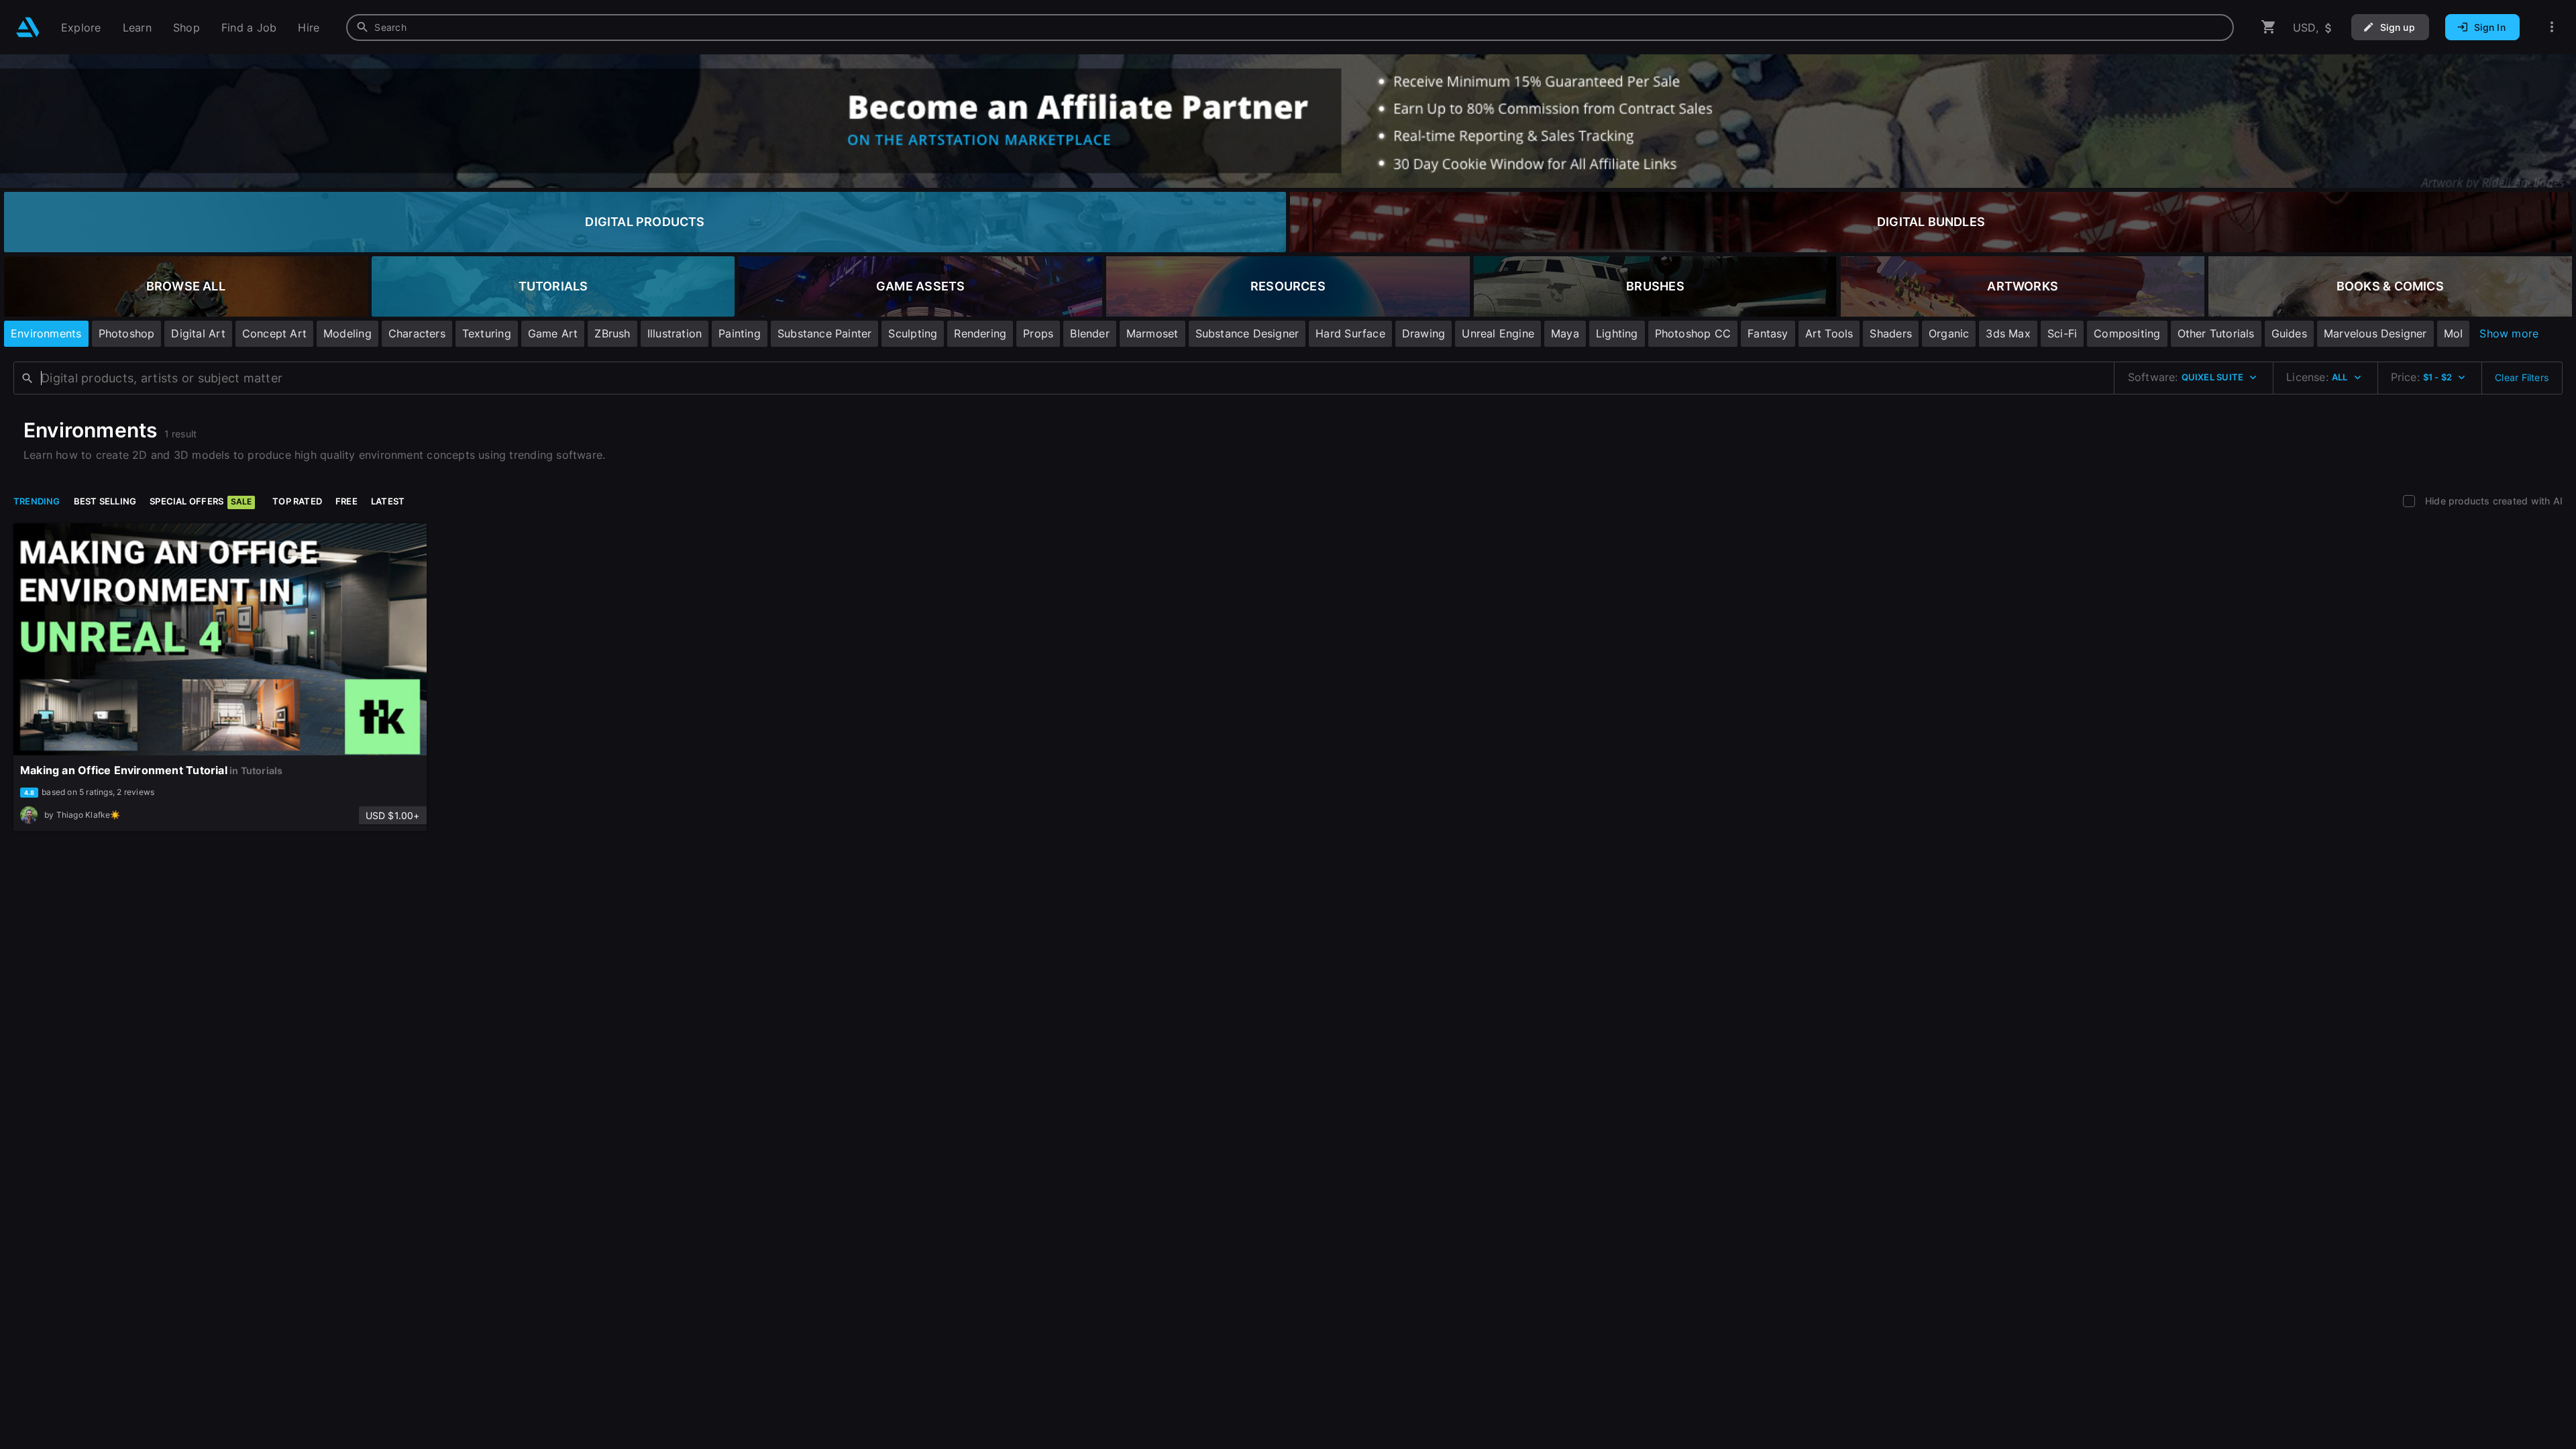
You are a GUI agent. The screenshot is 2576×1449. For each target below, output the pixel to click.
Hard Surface (1350, 333)
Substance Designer (1247, 333)
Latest (388, 501)
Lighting (1617, 333)
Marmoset (1152, 333)
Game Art (553, 333)
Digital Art (198, 333)
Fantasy (1768, 333)
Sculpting (912, 333)
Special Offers (201, 501)
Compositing (2127, 333)
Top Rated (297, 501)
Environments (46, 333)
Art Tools (1829, 333)
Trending (36, 501)
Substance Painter (824, 333)
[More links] (2552, 27)
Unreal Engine (1498, 333)
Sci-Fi (2062, 333)
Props (1038, 333)
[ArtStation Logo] (28, 27)
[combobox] (1290, 27)
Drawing (1423, 333)
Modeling (347, 333)
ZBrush (612, 333)
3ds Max (2008, 333)
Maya (1565, 333)
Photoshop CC (1693, 333)
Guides (2289, 333)
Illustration (674, 333)
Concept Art (274, 333)
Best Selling (105, 501)
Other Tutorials (2216, 333)
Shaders (1890, 333)
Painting (739, 333)
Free (346, 501)
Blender (1089, 333)
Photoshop (127, 333)
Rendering (980, 333)
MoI (2453, 333)
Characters (416, 333)
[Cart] (2269, 27)
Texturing (486, 333)
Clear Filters (2521, 377)
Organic (1949, 333)
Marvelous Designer (2375, 333)
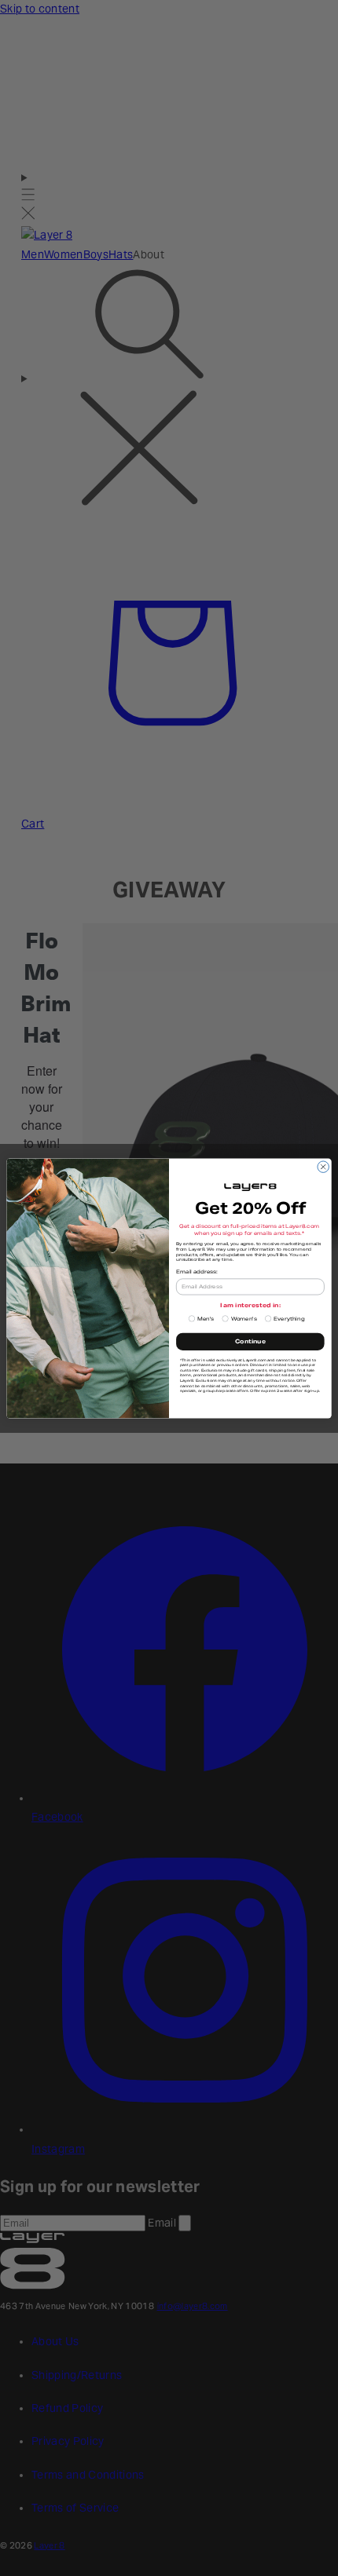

> [Try it]:
In the records above, collect each line with "Substance".

> [Final answer]:
Substance Designer (1247, 333)
Substance Painter (824, 333)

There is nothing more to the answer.